Pixel coordinate grounding data

- - - - - - -

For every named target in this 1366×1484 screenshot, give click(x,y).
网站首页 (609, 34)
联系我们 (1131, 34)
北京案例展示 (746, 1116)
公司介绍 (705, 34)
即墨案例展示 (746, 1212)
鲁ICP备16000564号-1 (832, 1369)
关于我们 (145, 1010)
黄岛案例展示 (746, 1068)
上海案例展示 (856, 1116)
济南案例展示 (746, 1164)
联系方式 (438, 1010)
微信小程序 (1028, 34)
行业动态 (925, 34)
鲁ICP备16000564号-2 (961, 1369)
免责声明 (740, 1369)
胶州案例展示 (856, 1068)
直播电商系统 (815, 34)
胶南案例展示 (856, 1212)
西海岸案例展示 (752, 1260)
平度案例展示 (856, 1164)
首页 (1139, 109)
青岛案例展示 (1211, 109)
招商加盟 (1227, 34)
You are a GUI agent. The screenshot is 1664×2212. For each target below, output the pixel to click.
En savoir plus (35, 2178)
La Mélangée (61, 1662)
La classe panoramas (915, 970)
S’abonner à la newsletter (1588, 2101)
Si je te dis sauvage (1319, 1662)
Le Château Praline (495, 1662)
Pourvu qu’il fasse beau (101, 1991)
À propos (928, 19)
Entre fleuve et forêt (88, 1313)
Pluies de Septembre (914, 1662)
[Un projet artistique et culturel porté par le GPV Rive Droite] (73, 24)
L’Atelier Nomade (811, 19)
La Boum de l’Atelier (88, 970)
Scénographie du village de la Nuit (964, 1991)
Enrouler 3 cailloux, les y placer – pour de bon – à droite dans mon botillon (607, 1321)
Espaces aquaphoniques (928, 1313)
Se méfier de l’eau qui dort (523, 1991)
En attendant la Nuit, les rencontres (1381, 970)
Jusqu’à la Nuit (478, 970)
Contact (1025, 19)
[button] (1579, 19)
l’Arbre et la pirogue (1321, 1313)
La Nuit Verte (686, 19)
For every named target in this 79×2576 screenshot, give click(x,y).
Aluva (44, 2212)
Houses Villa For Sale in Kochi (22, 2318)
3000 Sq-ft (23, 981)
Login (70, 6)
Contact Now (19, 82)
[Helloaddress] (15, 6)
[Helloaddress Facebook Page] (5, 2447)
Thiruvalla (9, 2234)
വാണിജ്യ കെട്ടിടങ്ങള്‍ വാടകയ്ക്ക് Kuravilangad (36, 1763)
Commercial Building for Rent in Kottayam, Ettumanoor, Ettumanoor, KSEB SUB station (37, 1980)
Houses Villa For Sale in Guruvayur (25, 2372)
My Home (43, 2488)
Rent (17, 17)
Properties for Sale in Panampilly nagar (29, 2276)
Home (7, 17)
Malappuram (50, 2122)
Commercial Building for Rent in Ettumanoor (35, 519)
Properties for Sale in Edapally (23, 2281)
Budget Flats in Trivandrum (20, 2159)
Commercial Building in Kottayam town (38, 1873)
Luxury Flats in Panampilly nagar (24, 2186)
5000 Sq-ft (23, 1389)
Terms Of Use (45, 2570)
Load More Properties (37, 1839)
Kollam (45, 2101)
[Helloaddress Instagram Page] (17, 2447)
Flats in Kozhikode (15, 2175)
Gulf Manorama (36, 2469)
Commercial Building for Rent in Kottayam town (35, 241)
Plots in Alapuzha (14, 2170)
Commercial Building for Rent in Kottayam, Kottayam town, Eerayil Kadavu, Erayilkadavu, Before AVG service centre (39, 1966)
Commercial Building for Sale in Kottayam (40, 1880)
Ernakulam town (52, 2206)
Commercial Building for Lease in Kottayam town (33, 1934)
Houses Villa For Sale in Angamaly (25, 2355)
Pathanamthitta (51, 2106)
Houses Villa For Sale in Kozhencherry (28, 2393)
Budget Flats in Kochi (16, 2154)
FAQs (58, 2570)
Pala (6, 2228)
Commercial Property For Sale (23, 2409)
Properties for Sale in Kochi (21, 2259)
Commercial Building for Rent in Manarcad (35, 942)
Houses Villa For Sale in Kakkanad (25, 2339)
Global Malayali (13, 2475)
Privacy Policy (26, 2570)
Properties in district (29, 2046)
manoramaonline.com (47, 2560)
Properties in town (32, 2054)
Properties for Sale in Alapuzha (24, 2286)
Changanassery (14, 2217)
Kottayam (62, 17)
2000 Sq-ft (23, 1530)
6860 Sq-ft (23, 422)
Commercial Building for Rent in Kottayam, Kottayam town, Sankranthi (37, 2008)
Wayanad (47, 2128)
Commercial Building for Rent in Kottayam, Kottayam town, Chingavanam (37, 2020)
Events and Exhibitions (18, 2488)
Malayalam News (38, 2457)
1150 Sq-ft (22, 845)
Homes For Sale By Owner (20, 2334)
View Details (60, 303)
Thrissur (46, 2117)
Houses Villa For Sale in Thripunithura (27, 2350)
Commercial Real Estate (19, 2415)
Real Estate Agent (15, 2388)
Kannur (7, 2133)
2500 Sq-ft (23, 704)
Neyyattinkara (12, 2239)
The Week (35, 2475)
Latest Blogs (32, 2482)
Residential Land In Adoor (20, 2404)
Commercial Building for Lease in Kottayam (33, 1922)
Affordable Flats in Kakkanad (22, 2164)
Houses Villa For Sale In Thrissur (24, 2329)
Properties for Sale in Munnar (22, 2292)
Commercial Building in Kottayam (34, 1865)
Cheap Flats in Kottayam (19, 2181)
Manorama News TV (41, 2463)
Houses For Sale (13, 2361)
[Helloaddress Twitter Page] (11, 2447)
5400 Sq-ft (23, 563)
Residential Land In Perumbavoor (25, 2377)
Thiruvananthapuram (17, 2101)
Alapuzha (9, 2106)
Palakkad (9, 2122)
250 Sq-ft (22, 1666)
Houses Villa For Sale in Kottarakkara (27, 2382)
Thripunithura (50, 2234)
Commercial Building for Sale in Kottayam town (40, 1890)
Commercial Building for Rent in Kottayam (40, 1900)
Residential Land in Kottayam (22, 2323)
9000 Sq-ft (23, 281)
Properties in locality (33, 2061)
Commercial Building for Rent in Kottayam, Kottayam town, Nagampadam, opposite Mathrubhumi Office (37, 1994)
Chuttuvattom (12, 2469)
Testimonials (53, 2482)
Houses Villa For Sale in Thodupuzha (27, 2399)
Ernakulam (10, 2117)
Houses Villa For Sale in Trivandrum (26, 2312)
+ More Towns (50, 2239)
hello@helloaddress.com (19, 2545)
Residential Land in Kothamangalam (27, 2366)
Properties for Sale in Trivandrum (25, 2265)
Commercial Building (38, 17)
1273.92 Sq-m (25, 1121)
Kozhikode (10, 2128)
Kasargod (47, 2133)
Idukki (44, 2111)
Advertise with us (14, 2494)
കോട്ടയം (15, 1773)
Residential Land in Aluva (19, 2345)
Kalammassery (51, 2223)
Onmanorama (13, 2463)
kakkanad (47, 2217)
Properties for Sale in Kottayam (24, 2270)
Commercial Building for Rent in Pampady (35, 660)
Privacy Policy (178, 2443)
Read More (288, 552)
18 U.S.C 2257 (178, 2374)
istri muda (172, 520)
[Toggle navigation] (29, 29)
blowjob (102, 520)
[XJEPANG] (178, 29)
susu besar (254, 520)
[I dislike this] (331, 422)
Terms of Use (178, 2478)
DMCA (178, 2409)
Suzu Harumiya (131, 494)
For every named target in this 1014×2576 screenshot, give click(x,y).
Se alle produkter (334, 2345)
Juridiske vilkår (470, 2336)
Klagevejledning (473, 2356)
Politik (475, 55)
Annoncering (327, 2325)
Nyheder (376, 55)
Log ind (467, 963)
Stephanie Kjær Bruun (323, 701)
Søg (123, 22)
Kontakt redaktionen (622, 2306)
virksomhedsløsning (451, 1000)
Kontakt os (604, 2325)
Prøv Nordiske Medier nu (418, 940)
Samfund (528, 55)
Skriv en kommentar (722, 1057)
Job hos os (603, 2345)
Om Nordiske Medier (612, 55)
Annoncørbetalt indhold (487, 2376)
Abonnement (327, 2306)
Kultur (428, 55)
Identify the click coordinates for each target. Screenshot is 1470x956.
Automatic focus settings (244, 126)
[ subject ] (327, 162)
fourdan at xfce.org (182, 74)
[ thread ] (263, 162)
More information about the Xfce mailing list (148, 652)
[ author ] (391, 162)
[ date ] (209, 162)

- - - - - - -

Reproduce every line of the records containing the string "Real".

Result of the exercise:
Commercial Real Estate (19, 2415)
Real Estate Agent (15, 2388)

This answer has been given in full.